China's Bold Fiscal Move: Debt Relief Sparks Economic Hope
China initiates a significant fiscal program easing debt repayment for local governments, signaling further stimulus to counteract weak demand and deflationary pressures. The government raises local debt quotas and aims to slash hidden debt by reallocating funds towards fiscal stability and growth.
China launched a new fiscal package on Friday, easing debt repayment for its local governments. With Finance Minister Lan Foan hinting at more stimulus measures, the government is set to let local entities allocate 10 trillion yuan towards reducing 'hidden' debt, a move crucial to addressing long-term economic outlook concerns exacerbated by U.S. political developments.
The debt quota for local governments will rise by 6 trillion yuan, complemented by 4 trillion in previously approved issuances, to manage debt swaps aimed at lessening financial risks.

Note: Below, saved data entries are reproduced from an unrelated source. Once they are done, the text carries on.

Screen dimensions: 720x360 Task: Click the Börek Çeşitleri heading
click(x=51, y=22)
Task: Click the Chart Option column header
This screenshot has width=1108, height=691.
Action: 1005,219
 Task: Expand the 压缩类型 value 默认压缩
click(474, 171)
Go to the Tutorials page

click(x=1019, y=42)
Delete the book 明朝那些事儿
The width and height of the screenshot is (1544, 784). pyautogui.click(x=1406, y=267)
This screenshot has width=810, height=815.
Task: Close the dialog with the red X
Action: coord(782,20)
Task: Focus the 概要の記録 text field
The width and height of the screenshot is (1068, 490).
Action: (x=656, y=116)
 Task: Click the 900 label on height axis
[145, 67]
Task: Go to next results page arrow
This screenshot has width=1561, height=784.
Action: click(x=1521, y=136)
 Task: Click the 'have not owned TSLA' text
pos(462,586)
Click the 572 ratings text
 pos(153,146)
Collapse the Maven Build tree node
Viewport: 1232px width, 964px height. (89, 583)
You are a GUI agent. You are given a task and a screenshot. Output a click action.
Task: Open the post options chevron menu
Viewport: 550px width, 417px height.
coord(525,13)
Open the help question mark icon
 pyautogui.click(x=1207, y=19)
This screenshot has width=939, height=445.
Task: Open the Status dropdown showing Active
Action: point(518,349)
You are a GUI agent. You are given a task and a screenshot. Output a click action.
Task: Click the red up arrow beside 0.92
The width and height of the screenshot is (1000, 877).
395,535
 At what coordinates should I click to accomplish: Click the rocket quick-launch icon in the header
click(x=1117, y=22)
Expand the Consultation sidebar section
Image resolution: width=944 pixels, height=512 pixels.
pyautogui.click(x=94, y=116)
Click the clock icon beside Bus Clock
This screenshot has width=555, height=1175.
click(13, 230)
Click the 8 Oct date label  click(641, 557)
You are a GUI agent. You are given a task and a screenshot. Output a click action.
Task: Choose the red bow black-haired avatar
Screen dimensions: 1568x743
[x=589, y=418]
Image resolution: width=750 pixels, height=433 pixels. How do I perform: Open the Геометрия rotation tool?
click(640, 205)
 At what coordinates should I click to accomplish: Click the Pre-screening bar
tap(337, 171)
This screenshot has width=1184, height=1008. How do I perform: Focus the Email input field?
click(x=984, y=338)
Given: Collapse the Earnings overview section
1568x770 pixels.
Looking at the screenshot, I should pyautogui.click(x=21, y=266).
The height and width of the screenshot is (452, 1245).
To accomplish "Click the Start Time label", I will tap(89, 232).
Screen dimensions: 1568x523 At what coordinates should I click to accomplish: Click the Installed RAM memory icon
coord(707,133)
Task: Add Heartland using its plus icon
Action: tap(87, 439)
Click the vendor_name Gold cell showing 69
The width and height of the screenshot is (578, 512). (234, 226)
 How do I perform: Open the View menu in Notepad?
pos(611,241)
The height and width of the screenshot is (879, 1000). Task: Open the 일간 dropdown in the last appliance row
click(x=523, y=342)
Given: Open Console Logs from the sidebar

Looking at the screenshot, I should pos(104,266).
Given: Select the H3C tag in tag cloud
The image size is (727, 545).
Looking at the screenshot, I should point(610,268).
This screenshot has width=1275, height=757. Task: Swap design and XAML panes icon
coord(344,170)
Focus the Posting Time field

Recent deflationary pressures, weak domestic demand, and a property crisis have strained local governments' financial capabilities, curtailing new investments.
Approving higher ceilings for local government bonds, China's legislative body aims to mitigate systemic risks. Vice Chairman Xu Hongcai and Finance Minister Lan indicated support policies for state acquisitions of unsold apartments and land reclamation from developers, seeking to stabilize financial balance sheets rather than spur immediate growth.